Though critical reactions to Shining the Holy Ark varied widely, nearly every review concluded with a strong recommendation to buy the game. Next Generation summarized, "Boasting some sharp, innovative graphics and interesting gameplay elements that haven't been widely used in traditional, turn-based RPGs, SHA truly shines." Rich Leadbetter of Sega Saturn Magazine called it "the best RPG I've played in ages." Trent Ward, reviewing for GameSpot, summed up that "There's nothing in Shining the Holy Ark that RPG fans haven't seen in one form or another before, but it does put them all together nicely." GamePro wrote "Shining the Holy Arks hypnotic gameplay, supernatural story line, and spellbinding fun will pleasantly entrance you."

Reviewers overwhelmingly approved of the game's graphics. Crispin Boyer of Electronic Gaming Monthly said it has "some of the best animation ever seen in an RPG." He and his co-reviewer Dan Hsu both found the first-person perspective a refreshing change from the overhead perspective used in nearly every other RPG of the time. Next Generation instead stated that it is the game's particular combination of polygons and sprites that "gives SHA a high level of detail and a visual uniqueness that not only looks great during gameplay, but sets the title apart from the bulk of other recent games in the genre." GamePro commented that the "crisp, colorful sprites combine with creepy creatures and eye-catching spells to deliver a visually appealing adventure." Leadbetter was less enthusiastic about the graphics than most, saying that the villages are stunning but the dungeon designs are dull.
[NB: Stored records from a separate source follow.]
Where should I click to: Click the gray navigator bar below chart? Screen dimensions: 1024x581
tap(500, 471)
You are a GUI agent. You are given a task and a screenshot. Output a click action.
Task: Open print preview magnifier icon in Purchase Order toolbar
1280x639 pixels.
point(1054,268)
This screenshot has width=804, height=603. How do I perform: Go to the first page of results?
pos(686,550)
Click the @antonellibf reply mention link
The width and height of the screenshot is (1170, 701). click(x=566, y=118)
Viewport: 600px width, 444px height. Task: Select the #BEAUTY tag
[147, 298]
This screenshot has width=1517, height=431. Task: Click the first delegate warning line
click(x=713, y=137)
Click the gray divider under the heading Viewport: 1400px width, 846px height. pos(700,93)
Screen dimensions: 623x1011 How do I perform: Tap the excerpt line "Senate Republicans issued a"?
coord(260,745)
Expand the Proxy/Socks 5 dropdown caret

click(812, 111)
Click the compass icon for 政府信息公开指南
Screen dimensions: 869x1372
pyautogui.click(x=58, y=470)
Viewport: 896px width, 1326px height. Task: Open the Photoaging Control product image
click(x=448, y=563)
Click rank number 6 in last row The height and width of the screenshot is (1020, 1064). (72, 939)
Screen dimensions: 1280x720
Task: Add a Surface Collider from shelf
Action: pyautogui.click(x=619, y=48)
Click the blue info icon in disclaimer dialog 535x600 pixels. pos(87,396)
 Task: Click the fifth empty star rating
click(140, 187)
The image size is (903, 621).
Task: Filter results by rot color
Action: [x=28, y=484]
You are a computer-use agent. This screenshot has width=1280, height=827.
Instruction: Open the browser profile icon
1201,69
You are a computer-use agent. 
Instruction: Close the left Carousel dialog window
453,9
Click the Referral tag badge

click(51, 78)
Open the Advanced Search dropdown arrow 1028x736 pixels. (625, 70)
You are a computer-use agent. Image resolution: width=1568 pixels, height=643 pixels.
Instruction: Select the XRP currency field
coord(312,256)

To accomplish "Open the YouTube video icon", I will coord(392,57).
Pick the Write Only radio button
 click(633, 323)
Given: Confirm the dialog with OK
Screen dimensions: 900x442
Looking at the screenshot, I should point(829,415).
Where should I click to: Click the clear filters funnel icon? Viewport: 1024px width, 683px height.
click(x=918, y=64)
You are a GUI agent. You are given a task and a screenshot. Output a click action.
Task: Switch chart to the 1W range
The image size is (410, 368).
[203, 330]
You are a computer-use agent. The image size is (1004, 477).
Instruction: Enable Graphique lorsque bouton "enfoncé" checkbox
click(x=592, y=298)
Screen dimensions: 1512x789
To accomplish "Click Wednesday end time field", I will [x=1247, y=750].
Reactions to the story were more mixed. While Leadbetter, Sushi-X of EGM, and GamePro all commented positively on it, Ward said it was generic and predictable, with the only saving grace being the solid English translation. Next Generation seconded Ward on these points, but added that the story was at least "deep enough to keep up a solid, substantial pace."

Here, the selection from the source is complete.